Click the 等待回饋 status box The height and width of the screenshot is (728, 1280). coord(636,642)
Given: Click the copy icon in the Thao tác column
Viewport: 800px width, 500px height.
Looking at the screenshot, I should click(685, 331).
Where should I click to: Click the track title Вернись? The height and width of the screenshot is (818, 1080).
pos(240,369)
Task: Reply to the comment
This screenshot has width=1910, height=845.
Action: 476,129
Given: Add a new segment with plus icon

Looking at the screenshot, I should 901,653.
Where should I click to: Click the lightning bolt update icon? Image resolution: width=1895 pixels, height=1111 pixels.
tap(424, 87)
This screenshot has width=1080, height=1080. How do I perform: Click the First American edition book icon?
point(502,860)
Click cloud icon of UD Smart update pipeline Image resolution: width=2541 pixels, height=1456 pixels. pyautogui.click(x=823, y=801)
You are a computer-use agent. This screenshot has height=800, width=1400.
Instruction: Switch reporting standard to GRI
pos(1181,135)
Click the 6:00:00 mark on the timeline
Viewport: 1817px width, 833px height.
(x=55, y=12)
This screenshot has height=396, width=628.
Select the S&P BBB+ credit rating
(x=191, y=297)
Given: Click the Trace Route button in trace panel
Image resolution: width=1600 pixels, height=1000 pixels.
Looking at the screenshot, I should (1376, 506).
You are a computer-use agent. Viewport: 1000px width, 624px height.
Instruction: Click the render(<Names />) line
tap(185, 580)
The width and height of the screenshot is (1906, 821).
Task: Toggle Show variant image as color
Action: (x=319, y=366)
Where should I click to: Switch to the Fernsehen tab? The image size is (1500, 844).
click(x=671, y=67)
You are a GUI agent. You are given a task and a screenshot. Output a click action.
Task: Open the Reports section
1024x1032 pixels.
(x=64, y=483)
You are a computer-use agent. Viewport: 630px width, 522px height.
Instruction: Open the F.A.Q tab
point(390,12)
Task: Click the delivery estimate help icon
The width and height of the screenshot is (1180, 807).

· · · · · · ·

▶ _THE PROBLEM_: Render every line of the material above as a JSON array of strings, one string per line, and omit any blank lines.

▶ _WRITTEN SOLUTION_:
[
  "Click the 等待回饋 status box The height and width of the screenshot is (728, 1280). coord(636,642)",
  "Given: Click the copy icon in the Thao tác column",
  "Viewport: 800px width, 500px height.",
  "Looking at the screenshot, I should click(685, 331).",
  "Where should I click to: Click the track title Вернись? The height and width of the screenshot is (818, 1080).",
  "pos(240,369)",
  "Task: Reply to the comment",
  "This screenshot has width=1910, height=845.",
  "Action: 476,129",
  "Given: Add a new segment with plus icon",
  "Looking at the screenshot, I should 901,653.",
  "Where should I click to: Click the lightning bolt update icon? Image resolution: width=1895 pixels, height=1111 pixels.",
  "tap(424, 87)",
  "This screenshot has width=1080, height=1080. How do I perform: Click the First American edition book icon?",
  "point(502,860)",
  "Click cloud icon of UD Smart update pipeline Image resolution: width=2541 pixels, height=1456 pixels. pyautogui.click(x=823, y=801)",
  "You are a computer-use agent. This screenshot has height=800, width=1400.",
  "Instruction: Switch reporting standard to GRI",
  "pos(1181,135)",
  "Click the 6:00:00 mark on the timeline",
  "Viewport: 1817px width, 833px height.",
  "(x=55, y=12)",
  "This screenshot has height=396, width=628.",
  "Select the S&P BBB+ credit rating",
  "(x=191, y=297)",
  "Given: Click the Trace Route button in trace panel",
  "Image resolution: width=1600 pixels, height=1000 pixels.",
  "Looking at the screenshot, I should (1376, 506).",
  "You are a computer-use agent. Viewport: 1000px width, 624px height.",
  "Instruction: Click the render(<Names />) line",
  "tap(185, 580)",
  "The width and height of the screenshot is (1906, 821).",
  "Task: Toggle Show variant image as color",
  "Action: (x=319, y=366)",
  "Where should I click to: Switch to the Fernsehen tab? The image size is (1500, 844).",
  "click(x=671, y=67)",
  "You are a GUI agent. You are given a task and a screenshot. Output a click action.",
  "Task: Open the Reports section",
  "1024x1032 pixels.",
  "(x=64, y=483)",
  "You are a computer-use agent. Viewport: 630px width, 522px height.",
  "Instruction: Open the F.A.Q tab",
  "point(390,12)",
  "Task: Click the delivery estimate help icon",
  "The width and height of the screenshot is (1180, 807)."
]